▶ _INFORMATION GIVEN_:
--- START ---
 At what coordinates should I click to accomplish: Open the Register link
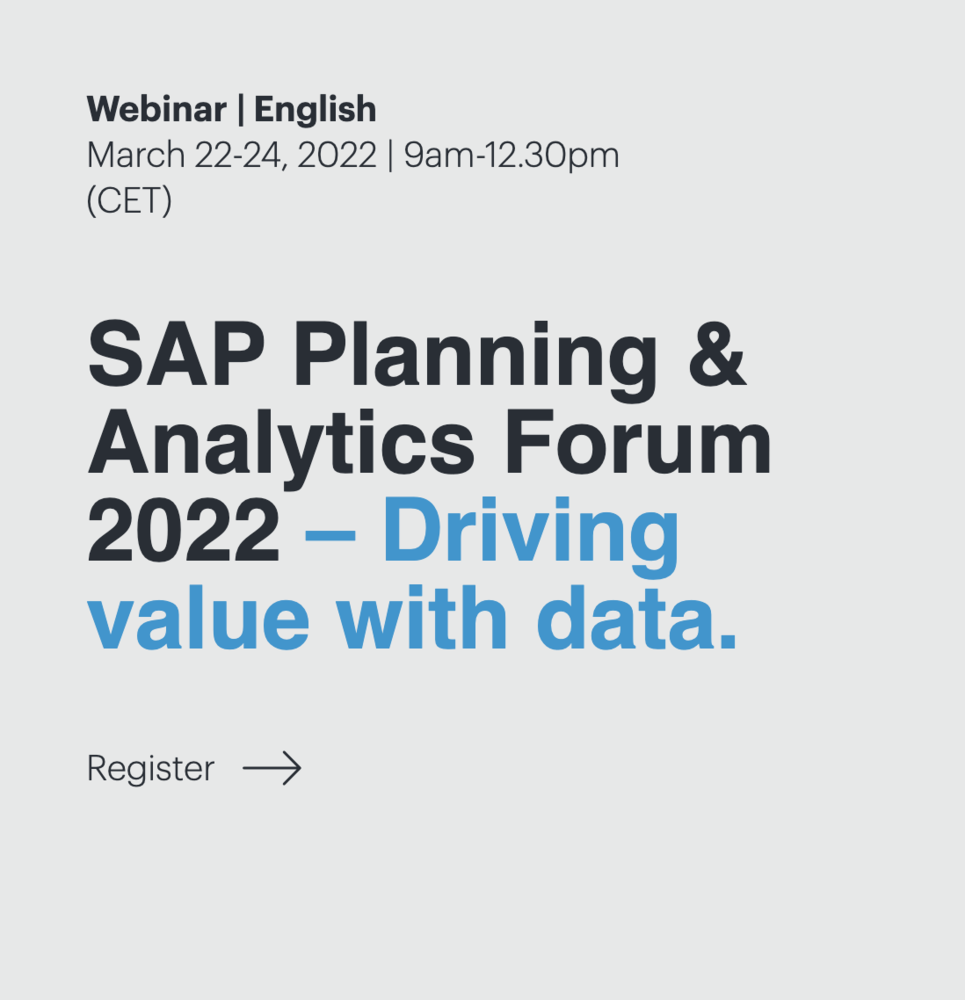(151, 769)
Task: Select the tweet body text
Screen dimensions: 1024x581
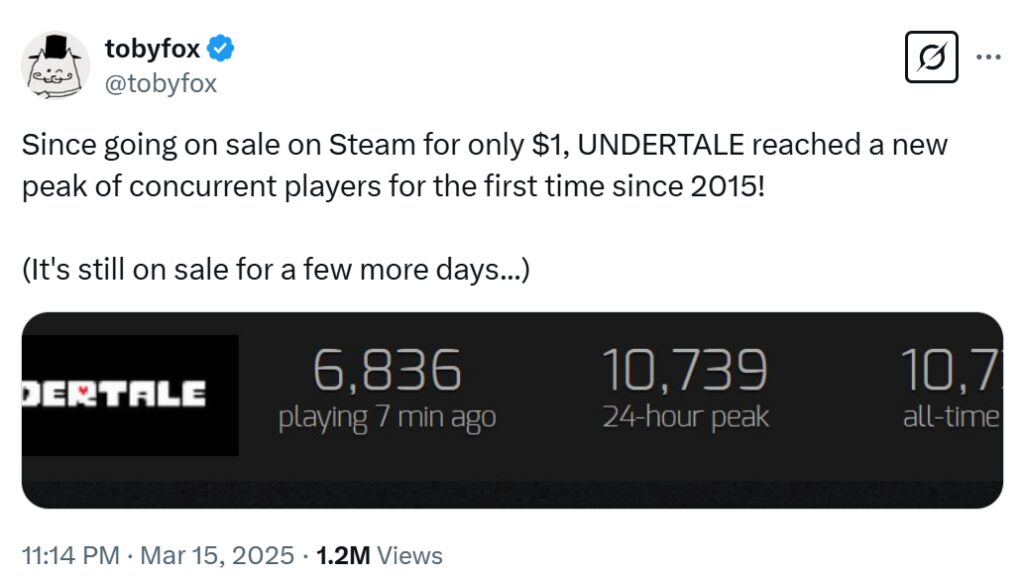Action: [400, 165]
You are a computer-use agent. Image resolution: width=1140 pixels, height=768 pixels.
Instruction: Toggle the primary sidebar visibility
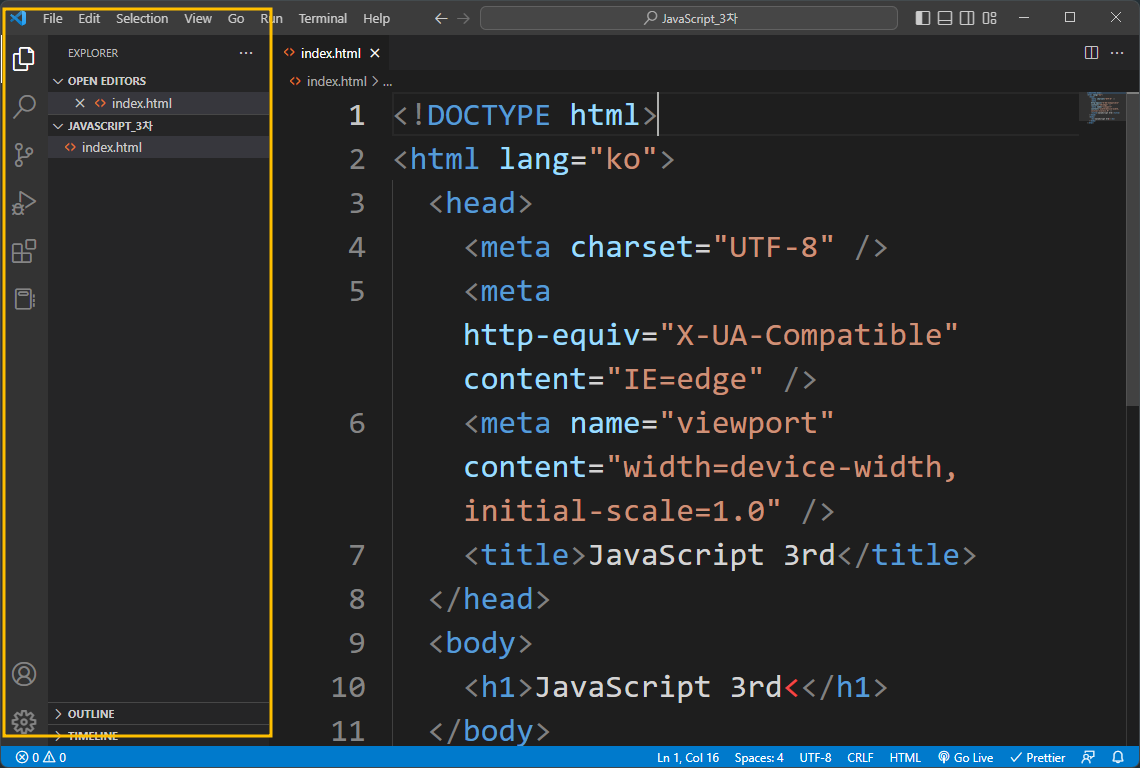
--- END ---
▶ _TASK TO CARRY OUT_: Write out each entry again exactly, and skip the pictures.

▶ _EXERCISE ANSWER_:
 At what coordinates should I click to accomplish: Open the Register link
(151, 769)
Task: Select the tweet body text
Screen dimensions: 1024x581
Action: [400, 165]
You are a computer-use agent. Image resolution: width=1140 pixels, height=768 pixels.
Instruction: Toggle the primary sidebar visibility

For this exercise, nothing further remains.